If what Lefkowtiz said sounds familiar, that’s probably because Mamdani has largely said the same thing, over and over.
“My concern is, to start to walk down the line of language and making clear what language I believe is permissible or impermissible, takes me into a place similar to that of the president, who is looking to do those very kinds of things, putting people in jail for writing an op-ed, putting them in jail for protesting,” Mamdani said on The Bulwark’s podcast, inadvertently igniting the ongoing backlash. “It is language, I understand, there are concerns about, and what I will do is showcase my vision for the city through my words and my actions.”
Mamdani has since repeated a version of this explanation in repeated interrogations on “Meet the Press” while reiterating on “Late Night with Steven Colbert.” that he was committed to protecting Jewish constituents from antisemitism
Whether Democratic leaders will accept it or not, Mamdani proved that American Jews and Muslims don’t have to live in constant hostility and distrust of each other, but can instead form a winning coalition while working out their differences.

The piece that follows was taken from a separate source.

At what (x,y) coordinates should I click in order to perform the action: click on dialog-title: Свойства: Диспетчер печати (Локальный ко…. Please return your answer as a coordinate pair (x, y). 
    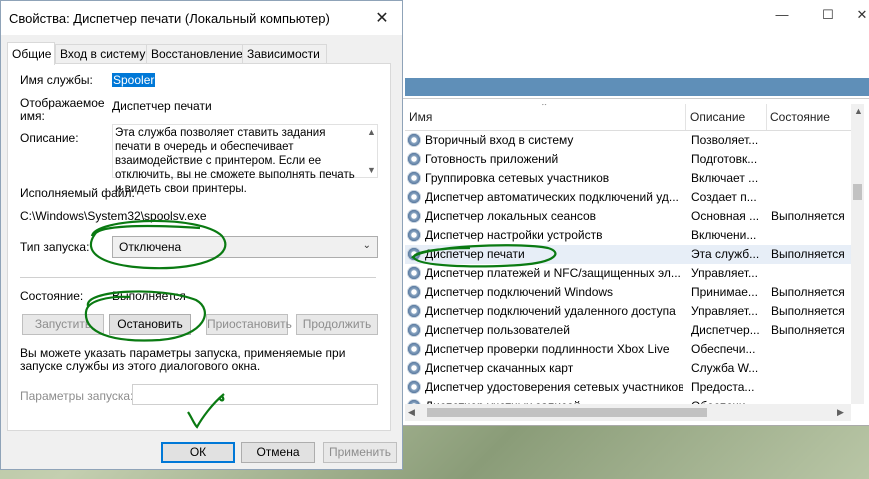
    Looking at the image, I should click on (170, 18).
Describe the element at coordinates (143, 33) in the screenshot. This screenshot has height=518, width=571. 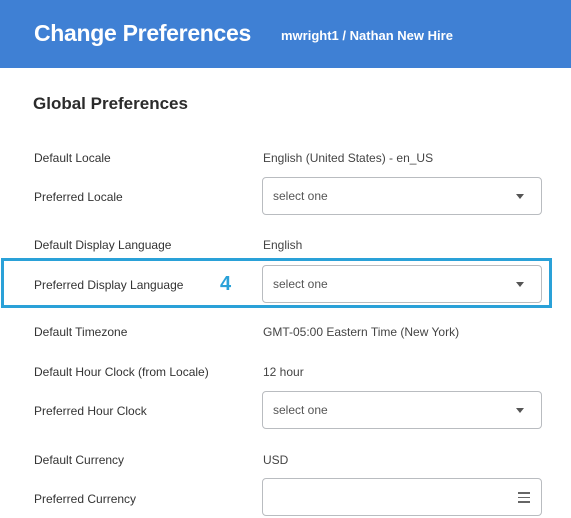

Not only did he win the second largest share of Jewish voters in the city, he formed a downright bromance with Brad Lander, New York City’s top-ranked Jewish official.
Which makes the tolerance or advancement of rhetoric that Mamdani is a terrorist in training particularly morally perverse and politically foolish. Why do people who aren’t Arab or Muslim or have any fluency in the language get to insist how the world must interpret Arabic words, phrases and politics? What kind of message does that send to Muslim and Arab Americans?
To me, neither Muslim nor Arab but a former middle schooler in class a few miles from the Twin Towers when they fell, it provokes memories of our country’s post-9/11 hostility to Arabic and Islamic life. Mamdani, an Indian Ugandan immigrant who arrived to the US at seven years old, remembers this country, too. As a Bowdoin College student, Mamdani recounted trimming his beard to avoid an unwanted political association and his actions to the survival tactics of his American home.
“I felt like one of the countless brown-skinned citizens and residents of the United States who, in the weeks after September 11, traded in their beards for razors, their pagdis for dreads, Mamdani wrote for his student paper. “Except that by ‘War on Terror’ standards, Egyptians on all sides of the conflict would have been suspect in America.”
Show me a Muslim, Arab or even brown-skinned American over the age of 25, and I will show you someone who knows exactly what Mamdani felt here, mocked by his peers or community as a latent threat. It’s an America neither of us want, but have never escaped. Twenty-three years after the towers fell, the Democratic National Convention would not even allow a Palestinian Democratic lawmaker endorse Kamala Harris on the main stage. Activists rightly saw it as a form of erasure.
Flash forward to June 2025. Where was that rejected lawmaker, Georgia’s Ruwa Romman, as Mamdani made his improbable rise to the top of the mayoral race? In New York City, door-knocking for a campaign that included her.
For everyone else who tolerates or advances the Trumpian skepticism of Mamdani’s identity –thank you for outing yourselves as someone ill equipped for the politics of today! Keep rejecting a fundamentally positive, inclusive message that reaches the constituencies you’ve siphoned dramatically. But watch what happens when that coalition who you’ve rejected does when it’s your turn to get out the vote.